Extract |
══════
# IronMagLabs Athlete:Spotlight On IFBB Pro: Tracy "IslandGirl" Bodner



## ParadiseCup (Feb 18, 2012)

Spotlight On IFBB Women's Physique Pro: Tracy "IslandGirl" Bodner - RX Muscle Mag


----------



## Curt James (Feb 18, 2012)

For those who prefer to stay on this site:

*Spotlight On IFBB Women's Physique Pro: Tracy "IslandGirl" Bodner*







*Category you compete in:* IFBB Pro Women's Physique

*Date of birth:* June 5th

*Hometown: *Born and raised in Honolulu, Hawaii. Currently living in Denver, Colorado.

*Career:* Owner of Total Package Nutritional Consulting






*Competition History:*

1990 Hawaiian Classic - Novice Lightweight - 2nd place
1991 Hawaiian Classic - Open Lightweight - 2nd place
1992 Paradise Cup - Open Lightweight - 2nd place
1995 Paradise Cup - Open Lightweight - 2nd place
2006 Colorado State - Novice Figure A Winner and Overall
2006 Colorado State - Open Figure A Winner
2006 Colorado State - Masters Bodybuilding Overall
2006 Colorado State - Open Lightweight Winner
2007 USA Championships - Figure Class B
2008 USA Championships - Lightweight - 7th place
2009 Colorado State - Open Lightweight Winner
2009 USA Championships - Lightweight - 7th place
2010 Colorado State - Open Figure B Winner
2010 Nationals - Figure Class B
2011 Jr. USAs - Physique Short - 14th place
2011 USA Championships - Physique Short - 4th place
2011 North Americans - Physique Short - Winner and Pro Card status

*Next competition:*

2012 IFBB Desert Muscle Classic- Pro debut on February 25th in Mesa, Arizona and 2012 IFBB St. Louis Pro on March 17th.
══════
(Collected data entries)
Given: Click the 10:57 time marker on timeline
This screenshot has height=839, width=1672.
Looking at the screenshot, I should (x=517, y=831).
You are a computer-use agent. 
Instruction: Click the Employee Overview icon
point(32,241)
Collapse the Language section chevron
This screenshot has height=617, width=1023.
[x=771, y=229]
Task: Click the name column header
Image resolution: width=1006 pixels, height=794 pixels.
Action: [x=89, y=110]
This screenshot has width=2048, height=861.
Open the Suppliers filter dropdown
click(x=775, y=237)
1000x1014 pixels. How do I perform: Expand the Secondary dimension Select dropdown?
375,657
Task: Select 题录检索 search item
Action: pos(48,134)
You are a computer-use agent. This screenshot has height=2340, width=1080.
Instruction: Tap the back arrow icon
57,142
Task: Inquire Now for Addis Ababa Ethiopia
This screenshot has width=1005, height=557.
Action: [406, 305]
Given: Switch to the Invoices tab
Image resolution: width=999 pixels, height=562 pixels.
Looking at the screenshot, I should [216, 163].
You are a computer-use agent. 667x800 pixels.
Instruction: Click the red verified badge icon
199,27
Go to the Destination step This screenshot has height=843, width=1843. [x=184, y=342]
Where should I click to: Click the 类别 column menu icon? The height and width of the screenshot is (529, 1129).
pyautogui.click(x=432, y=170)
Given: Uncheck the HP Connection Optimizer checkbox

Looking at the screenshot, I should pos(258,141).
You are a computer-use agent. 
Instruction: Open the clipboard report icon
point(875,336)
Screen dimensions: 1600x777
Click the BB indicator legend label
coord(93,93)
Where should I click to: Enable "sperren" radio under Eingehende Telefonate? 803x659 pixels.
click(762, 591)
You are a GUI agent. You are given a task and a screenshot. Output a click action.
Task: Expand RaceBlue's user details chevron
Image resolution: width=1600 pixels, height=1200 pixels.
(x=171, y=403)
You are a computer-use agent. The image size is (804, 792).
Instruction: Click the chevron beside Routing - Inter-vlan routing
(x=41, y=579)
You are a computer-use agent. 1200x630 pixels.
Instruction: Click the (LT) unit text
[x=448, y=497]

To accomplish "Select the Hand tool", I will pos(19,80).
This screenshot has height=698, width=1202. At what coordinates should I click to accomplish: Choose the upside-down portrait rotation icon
══════
Task instructions |
A – From the Bodner spotlight thread, reproduce the text from "# IronMagLabs Athlete:Spotlight" to "James (Feb 18, 2012)" word for word.
B – According to the Bodner spotlight thread, what business does Tracy Bodner own?

Answers for this exercise |
A –
# IronMagLabs Athlete:Spotlight On IFBB Pro: Tracy "IslandGirl" Bodner



## ParadiseCup (Feb 18, 2012)

Spotlight On IFBB Women's Physique Pro: Tracy "IslandGirl" Bodner - RX Muscle Mag


----------



## Curt James (Feb 18, 2012)

B – Total Package Nutritional Consulting